Professor John Ellis
John Ellis is Professor of Media Arts at Royal Holloway, University of London and formerly a TV documentary producer from 1982-99. He is chair of the British Universities’ Film and Video Council (BUFVC) and past vice-chair of both the subject association MeCCSA and the producers’ organisation PACT. He has been a visiting professor at Bergen University, Norway. He now leads the ADAPT research project into the history of TV technologies, funded by the European Research Council. He is author of several books including Documentary: Witness and Self-Revelation (2012), TV FAQ (2007), Seeing Things (2000) and Visible Fictions (1982), and Language and Materialism (1977, with Rosalind Coward). He has published extensively in Screen, Media Culture and Society and other major journals. His work has been highly influential on the development of media and television studies in the UK, USA and Europe
Dr James Bennett
James Bennett is Reader in Television and Digital Culture at Royal Holloway, University of London. His work focuses on the shape of television and celebrity in digital culture. He has just completed work as Principal Investigator on a 2-year AHRC grant, Multiplatforming Public Service Broadcasting, which examined the role independents and multiplatform productions play in the future of PSB. He is the author of Television Personalities: Stardom and the Small Screen (Routledge, 2010) and the editor (with Niki Strange) of Television as Digital Media (Duke University Press, 2011) and (with Tom Brown) Film & Television After DVD (Routledge, 2008). His work has been published in Screen, Cinema Journal, Convergence, New Review of Film & Television, and Celebrity Studies Journal. He is one of the founding editors of Celebrity Studies Journal, and on the editorial board of Television & New Media.
Dr Nick Hall
Nick Hall is a Research Officer in the Department of Media Arts at Royal Holloway, University of London. He researches the development of production technologies in television and film and has worked at the Bill Douglas Cinema Museum in Exeter. His doctoral thesis examined the development and use of the zoom lens in early post-war American television. His research is published in the collection Television Aesthetics and Style (Bloomsbury Academic, 2013) and in the forthcoming Companion To Robert Altman (Wiley-Blackwell, 2015). He is also preparing a monograph on the history of the zoom lens.
Dr Niki Strange
Niki has spent the last 20 years making, developing, and studying creative media projects and businesses, Starting off within television production for BBC, Channel 4, LWT and US PBS, she moved into digital production in the late 1990s and has since helped develop many creative digital businesses as a mentor and strategist. Most recently she has served as an innovation consultant for Innovate UK (formerly the Technology Strategy Board) and Digital Catapult, curating and hosting a series of events on digital innovation for global brands such as Visa and PriceWaterhouseCoopers.
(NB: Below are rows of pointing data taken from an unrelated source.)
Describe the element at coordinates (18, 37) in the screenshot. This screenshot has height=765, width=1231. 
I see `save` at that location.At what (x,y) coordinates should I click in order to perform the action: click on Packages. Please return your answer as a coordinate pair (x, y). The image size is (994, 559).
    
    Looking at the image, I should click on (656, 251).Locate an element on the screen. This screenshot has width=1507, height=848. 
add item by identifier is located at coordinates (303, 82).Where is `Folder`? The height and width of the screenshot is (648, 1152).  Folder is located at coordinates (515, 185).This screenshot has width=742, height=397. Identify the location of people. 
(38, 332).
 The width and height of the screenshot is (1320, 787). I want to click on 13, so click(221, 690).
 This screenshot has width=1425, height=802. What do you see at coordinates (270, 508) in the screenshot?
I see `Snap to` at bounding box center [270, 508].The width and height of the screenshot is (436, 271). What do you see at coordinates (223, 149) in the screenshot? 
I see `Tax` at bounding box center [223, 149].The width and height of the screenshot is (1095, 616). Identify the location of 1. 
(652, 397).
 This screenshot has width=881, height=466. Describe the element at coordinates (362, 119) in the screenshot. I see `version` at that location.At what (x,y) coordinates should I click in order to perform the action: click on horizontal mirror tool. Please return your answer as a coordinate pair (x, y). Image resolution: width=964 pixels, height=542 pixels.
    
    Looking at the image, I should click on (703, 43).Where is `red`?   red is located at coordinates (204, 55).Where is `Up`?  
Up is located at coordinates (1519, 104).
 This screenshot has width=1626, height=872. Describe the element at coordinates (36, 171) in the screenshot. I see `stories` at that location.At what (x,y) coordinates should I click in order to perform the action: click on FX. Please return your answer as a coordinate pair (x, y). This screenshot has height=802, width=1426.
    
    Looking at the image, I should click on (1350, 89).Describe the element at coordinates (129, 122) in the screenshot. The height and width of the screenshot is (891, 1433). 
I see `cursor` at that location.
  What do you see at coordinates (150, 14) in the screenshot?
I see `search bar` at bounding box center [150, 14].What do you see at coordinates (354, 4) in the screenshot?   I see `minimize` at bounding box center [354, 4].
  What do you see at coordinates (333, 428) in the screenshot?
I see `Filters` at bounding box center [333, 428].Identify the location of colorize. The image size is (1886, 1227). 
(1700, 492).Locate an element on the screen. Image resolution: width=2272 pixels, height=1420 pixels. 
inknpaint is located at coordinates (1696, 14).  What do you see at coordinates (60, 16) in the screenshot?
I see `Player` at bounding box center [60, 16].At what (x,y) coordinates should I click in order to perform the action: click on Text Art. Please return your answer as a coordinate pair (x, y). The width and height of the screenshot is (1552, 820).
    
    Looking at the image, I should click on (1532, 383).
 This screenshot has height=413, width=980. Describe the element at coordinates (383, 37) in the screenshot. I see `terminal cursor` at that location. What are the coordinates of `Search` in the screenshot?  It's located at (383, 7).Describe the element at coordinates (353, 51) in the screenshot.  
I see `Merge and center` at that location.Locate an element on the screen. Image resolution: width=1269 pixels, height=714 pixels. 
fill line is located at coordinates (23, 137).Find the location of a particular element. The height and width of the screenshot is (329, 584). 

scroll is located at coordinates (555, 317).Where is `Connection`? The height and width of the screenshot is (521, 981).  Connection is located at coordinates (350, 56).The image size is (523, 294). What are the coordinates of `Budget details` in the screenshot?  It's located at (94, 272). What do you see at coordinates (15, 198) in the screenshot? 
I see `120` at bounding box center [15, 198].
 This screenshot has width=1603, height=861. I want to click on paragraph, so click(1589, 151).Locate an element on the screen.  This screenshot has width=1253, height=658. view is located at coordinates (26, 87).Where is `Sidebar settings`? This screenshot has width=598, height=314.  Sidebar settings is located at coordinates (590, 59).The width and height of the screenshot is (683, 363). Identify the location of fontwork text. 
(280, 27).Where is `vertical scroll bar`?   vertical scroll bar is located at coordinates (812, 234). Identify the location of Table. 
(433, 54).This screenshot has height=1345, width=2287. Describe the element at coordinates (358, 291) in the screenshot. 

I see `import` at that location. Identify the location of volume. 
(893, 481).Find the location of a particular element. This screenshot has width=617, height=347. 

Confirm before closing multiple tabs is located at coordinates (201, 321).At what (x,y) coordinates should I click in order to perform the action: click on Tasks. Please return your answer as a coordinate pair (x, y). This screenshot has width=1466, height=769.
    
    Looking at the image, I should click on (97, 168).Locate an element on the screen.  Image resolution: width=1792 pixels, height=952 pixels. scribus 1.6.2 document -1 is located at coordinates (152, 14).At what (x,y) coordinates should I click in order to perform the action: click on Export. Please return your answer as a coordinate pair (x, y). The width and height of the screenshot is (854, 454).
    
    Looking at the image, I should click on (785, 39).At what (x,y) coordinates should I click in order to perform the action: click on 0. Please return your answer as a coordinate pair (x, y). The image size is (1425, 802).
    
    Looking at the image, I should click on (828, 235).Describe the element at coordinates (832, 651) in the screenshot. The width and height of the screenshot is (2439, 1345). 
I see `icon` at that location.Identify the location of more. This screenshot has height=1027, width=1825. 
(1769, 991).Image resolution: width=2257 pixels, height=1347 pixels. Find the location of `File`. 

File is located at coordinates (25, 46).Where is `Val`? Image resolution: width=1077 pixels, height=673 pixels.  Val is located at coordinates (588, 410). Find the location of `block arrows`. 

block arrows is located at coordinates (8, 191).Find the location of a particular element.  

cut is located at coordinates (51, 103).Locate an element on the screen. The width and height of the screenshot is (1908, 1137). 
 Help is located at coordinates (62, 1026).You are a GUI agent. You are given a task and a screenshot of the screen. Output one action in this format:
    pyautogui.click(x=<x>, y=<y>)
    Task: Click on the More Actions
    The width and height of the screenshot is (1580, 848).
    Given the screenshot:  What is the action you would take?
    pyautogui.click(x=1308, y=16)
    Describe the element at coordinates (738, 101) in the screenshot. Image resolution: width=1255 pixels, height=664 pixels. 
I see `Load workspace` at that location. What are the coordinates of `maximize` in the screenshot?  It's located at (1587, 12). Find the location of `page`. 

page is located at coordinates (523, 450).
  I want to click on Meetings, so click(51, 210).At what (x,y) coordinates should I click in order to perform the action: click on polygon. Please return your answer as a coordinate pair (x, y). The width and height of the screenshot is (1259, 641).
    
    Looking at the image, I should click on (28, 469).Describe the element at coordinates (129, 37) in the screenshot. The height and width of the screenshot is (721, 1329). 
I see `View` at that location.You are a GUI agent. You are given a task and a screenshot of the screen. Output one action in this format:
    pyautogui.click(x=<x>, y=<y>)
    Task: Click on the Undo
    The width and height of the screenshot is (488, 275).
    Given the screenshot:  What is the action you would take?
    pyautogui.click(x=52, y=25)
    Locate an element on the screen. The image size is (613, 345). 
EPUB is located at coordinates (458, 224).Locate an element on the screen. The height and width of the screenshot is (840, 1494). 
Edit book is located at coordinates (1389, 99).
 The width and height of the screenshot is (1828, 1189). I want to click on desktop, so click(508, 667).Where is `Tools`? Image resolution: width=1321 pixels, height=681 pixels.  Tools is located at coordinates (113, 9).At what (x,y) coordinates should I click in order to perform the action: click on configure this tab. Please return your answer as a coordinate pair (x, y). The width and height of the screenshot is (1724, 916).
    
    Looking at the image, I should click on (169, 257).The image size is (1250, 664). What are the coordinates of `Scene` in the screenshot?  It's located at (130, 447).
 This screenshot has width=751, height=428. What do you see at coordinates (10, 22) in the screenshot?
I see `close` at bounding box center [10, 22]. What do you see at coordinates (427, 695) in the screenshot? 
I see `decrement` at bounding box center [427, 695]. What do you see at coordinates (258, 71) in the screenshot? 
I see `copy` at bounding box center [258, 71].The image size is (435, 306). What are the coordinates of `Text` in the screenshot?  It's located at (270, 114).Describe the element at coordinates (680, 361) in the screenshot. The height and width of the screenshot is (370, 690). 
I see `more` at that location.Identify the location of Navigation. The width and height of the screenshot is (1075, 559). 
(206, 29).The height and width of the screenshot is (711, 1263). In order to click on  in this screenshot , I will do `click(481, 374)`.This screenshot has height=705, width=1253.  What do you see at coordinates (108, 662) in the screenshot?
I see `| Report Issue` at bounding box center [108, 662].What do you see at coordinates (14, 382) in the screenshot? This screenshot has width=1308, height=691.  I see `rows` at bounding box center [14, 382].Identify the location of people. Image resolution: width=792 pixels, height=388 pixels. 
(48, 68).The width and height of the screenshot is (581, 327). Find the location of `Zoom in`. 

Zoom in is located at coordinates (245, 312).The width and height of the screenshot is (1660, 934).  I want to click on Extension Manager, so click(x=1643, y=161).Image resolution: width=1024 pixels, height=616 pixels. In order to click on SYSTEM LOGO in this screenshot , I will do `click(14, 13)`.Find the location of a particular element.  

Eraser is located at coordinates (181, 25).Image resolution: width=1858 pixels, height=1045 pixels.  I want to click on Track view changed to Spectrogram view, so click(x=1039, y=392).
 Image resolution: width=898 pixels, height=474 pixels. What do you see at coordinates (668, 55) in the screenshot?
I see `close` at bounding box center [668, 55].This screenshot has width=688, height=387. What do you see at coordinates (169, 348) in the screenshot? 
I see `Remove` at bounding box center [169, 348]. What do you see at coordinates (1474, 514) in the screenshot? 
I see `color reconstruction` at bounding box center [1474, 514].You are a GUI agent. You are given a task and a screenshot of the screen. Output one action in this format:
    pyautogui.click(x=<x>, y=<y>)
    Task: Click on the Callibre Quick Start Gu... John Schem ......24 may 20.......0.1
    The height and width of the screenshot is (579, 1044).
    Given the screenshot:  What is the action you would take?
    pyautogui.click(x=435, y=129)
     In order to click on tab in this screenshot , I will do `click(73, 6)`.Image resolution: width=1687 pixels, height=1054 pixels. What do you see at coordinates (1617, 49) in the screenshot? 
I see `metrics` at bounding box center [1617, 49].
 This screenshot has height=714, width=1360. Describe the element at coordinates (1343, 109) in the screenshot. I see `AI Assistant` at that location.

Alongside she held a Research Fellowship at University of Sussex from 2008-2014 and has published work on Multiplatform and the UK independent TV and Digital sectors in Television as Digital Media (Duke University Press, 2011, co-edited with Dr James Bennett) and Media Independence (Routledge, 2014, co-edited with Dr James Bennett) as well as a number of journals. Niki is Post-Doctoral Researcher on the Social Media project within ADAPT.
Amanda Murphy
Amanda Murphy was the ADAPT project’s digital producer. She oversaw the planning, shooting, and editing of the reenactments shown in the collection of films on this website.
Amanda is an award-winning television executive producer with a wealth of experience in documentary and in managing projects for multiple markets. She was senior producer of the first UK series of Big Brother, and founding producer of Supernanny both for the UK (Channel 4) and for the United States (ABC).
Amanda is now a senior teaching fellow in the Department of Media Arts at Royal Holloway, University of London. She has published a video essay “16mm Film Editing: Using Filmed Simulation as a Hands-On Approach to TV History” and is contributing a chapter to the forthcoming book Hands On History (Routledge, expected 2019).
In 2017, Amanda received funding from Royal Holloway’s Humanities and Arts Research Institute (HARI) and the Being Human Festival to work in partnership with the Science Museum Group to take the project live in 2017 to the National Science and Media Museum in Bradford.
Amanda is a visiting mentor and tutor at NFTS and serves on industry award panels including the Royal Television Society.
Rowan Aust
Rowan Aust researches editing technologies for the ADAPT PhD looking into the transition from film editing to digital which has taken place across the television industry in recent decades. Prior to joining ADAPT she worked in television production within both the BBC and the independent sector, specialising in arts news and documentaries.
Tim Heath
Tim Heath researches the development of sound recording technologies and techniques within British television for the ADAPT PhD. Prior to this he completed his masters in sound production for film and television and has worked as a sound recordist/editor for films, theatre and music projects.